##### ENTRIES SUPPLIED #####
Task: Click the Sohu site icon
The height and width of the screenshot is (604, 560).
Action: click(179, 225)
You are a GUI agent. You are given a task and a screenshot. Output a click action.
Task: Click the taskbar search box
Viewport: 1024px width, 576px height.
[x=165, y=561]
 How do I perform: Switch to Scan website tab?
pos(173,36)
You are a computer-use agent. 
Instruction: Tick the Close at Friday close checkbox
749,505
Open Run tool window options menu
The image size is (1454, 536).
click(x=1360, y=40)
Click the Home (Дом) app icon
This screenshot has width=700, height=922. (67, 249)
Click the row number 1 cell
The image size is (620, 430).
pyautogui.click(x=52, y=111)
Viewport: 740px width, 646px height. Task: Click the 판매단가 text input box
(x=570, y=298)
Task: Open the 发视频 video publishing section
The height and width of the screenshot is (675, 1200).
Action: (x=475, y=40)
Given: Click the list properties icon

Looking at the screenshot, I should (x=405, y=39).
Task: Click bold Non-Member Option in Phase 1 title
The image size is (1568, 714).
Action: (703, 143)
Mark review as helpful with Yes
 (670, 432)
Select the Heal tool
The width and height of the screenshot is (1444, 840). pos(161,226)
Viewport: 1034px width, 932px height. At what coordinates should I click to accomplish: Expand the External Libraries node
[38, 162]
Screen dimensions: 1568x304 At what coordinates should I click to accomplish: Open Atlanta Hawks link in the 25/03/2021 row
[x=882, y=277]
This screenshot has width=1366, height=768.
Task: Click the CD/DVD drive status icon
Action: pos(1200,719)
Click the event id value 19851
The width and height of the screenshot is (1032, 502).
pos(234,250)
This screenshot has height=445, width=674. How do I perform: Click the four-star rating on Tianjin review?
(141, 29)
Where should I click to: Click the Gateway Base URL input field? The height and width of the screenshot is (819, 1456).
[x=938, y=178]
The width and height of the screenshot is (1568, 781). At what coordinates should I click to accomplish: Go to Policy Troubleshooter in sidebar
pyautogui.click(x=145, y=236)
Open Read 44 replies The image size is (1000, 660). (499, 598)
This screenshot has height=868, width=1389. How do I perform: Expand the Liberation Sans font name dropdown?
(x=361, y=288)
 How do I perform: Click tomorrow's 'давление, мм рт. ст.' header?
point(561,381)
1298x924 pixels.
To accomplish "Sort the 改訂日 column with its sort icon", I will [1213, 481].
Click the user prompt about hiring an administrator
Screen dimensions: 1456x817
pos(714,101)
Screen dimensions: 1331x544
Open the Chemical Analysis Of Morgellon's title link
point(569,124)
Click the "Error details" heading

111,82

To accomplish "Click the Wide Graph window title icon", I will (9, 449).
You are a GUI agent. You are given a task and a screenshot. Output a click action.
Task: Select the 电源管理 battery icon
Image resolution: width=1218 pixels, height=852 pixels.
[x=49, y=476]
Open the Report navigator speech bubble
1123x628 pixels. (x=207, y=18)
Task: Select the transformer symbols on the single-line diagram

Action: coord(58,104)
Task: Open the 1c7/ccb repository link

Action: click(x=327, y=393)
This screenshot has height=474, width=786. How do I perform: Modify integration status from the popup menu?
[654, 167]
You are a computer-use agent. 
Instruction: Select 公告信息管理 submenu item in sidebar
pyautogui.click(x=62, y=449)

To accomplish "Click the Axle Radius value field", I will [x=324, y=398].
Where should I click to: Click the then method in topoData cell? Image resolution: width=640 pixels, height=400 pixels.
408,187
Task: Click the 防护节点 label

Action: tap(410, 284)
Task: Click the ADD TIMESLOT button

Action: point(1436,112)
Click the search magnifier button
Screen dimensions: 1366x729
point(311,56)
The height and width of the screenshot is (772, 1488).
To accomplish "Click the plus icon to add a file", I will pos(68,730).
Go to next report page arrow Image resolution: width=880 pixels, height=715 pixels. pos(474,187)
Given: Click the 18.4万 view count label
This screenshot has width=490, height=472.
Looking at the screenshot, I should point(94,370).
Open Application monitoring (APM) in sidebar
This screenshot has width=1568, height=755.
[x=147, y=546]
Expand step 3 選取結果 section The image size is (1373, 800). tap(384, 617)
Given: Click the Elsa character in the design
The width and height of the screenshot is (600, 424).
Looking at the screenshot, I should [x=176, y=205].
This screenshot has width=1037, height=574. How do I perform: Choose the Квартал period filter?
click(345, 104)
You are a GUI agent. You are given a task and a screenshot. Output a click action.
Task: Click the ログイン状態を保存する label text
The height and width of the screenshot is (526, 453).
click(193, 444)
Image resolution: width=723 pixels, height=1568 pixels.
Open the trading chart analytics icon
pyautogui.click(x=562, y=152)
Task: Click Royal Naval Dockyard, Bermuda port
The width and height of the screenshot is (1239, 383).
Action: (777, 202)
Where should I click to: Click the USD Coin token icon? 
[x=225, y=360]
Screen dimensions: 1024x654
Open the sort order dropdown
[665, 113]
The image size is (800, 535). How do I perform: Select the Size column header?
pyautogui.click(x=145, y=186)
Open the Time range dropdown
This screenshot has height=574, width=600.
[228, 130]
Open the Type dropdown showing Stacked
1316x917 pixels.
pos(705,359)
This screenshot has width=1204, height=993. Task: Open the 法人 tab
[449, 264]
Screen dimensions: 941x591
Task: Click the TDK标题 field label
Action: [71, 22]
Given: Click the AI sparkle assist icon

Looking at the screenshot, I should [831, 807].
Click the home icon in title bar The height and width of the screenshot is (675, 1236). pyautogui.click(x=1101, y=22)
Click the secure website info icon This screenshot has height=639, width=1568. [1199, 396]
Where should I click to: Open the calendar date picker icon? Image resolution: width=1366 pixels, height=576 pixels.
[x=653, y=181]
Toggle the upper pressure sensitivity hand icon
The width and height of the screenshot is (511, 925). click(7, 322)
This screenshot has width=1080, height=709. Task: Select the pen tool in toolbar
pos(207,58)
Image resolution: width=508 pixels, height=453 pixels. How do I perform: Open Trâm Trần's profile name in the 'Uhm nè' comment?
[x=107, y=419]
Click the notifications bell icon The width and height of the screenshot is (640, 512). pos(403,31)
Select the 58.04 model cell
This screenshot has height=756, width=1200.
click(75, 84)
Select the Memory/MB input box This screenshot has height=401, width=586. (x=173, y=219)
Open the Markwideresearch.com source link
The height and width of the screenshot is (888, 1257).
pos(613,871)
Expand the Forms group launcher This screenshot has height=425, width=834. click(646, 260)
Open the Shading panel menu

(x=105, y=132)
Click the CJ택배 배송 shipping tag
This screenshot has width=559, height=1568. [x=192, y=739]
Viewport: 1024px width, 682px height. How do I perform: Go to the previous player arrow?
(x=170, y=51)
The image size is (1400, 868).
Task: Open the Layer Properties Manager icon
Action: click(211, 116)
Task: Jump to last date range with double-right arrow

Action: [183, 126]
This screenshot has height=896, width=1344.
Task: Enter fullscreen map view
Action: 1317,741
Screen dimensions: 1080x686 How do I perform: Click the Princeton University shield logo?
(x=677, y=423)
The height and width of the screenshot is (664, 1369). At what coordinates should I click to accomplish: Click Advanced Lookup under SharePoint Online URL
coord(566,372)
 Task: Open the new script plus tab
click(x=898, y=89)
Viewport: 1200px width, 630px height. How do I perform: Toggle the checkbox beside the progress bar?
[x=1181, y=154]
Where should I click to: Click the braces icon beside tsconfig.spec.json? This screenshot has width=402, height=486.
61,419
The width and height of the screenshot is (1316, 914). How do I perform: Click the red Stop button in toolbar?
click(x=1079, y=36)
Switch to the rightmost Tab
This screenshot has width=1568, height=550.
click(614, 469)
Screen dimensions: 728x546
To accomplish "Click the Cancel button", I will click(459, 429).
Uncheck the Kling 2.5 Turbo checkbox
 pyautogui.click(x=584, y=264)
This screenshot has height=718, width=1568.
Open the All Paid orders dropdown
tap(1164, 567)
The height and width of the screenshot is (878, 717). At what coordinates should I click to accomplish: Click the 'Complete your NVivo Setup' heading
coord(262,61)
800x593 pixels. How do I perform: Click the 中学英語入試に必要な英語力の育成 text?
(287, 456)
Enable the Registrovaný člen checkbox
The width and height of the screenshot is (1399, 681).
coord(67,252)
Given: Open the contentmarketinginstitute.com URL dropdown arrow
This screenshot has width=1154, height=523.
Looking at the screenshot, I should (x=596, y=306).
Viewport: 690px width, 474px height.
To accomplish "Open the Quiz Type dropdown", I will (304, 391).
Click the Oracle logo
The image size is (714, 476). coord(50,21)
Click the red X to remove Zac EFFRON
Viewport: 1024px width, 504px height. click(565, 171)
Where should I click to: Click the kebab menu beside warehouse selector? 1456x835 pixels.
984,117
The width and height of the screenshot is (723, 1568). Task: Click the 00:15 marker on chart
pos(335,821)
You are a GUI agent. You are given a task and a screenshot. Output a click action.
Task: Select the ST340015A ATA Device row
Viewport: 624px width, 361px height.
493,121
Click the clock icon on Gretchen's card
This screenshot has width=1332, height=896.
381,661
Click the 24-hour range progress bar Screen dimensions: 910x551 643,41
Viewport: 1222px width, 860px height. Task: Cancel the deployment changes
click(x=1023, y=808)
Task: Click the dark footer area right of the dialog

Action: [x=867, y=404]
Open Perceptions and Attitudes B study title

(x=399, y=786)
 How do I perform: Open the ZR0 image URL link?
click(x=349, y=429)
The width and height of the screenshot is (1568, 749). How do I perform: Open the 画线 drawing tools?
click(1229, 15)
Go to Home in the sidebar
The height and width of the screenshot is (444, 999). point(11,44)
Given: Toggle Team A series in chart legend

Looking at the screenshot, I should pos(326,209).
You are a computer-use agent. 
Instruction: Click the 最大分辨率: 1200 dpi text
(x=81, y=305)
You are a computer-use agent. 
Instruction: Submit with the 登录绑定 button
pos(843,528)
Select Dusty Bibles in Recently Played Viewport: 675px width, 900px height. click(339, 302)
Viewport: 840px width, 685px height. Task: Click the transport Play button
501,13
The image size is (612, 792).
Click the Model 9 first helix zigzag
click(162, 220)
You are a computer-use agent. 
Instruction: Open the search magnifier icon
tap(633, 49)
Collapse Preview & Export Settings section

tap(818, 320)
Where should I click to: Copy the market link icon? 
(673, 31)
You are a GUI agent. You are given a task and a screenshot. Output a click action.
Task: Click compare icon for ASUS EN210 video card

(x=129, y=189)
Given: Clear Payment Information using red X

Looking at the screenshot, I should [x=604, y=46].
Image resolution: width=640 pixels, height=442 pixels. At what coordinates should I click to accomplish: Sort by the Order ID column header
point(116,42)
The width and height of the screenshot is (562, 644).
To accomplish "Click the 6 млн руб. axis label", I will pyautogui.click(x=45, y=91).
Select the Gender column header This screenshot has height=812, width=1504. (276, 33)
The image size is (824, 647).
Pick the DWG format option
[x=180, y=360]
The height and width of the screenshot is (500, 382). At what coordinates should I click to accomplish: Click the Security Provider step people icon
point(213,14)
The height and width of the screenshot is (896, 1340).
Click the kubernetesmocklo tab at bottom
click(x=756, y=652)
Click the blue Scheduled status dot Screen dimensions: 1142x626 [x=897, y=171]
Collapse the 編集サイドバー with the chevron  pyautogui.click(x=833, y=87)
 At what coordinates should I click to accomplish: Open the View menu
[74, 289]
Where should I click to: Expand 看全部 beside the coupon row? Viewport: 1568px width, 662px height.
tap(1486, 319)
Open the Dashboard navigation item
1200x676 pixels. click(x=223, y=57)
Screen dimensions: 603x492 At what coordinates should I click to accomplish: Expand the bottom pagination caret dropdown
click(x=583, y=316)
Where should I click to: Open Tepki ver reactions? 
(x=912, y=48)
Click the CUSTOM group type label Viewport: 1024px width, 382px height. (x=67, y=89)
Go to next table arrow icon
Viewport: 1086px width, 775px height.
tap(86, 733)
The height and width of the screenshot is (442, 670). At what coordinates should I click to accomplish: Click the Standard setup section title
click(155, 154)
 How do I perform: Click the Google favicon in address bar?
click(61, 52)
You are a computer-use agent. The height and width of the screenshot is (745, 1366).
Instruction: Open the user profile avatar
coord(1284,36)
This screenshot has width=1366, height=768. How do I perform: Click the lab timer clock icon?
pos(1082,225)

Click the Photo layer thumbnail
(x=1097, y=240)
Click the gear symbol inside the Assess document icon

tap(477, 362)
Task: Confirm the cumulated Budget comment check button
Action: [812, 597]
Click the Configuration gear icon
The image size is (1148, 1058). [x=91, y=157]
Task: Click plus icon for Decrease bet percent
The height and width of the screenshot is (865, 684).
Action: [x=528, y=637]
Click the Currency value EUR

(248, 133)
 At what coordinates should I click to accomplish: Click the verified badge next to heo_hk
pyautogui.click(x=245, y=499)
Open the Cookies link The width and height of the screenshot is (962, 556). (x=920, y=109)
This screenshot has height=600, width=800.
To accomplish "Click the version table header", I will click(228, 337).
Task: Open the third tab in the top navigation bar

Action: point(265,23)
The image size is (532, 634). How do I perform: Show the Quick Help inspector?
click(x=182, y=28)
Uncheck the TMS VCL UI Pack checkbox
#####
**WHAT THE EXERCISE ASKS**
Nothing should appear in the output except the lines from the one with "Task: Open the third" through the end of the records above, copied exactly.

**FINISHED TASK**
Task: Open the third tab in the top navigation bar

Action: point(265,23)
The image size is (532, 634). How do I perform: Show the Quick Help inspector?
click(x=182, y=28)
Uncheck the TMS VCL UI Pack checkbox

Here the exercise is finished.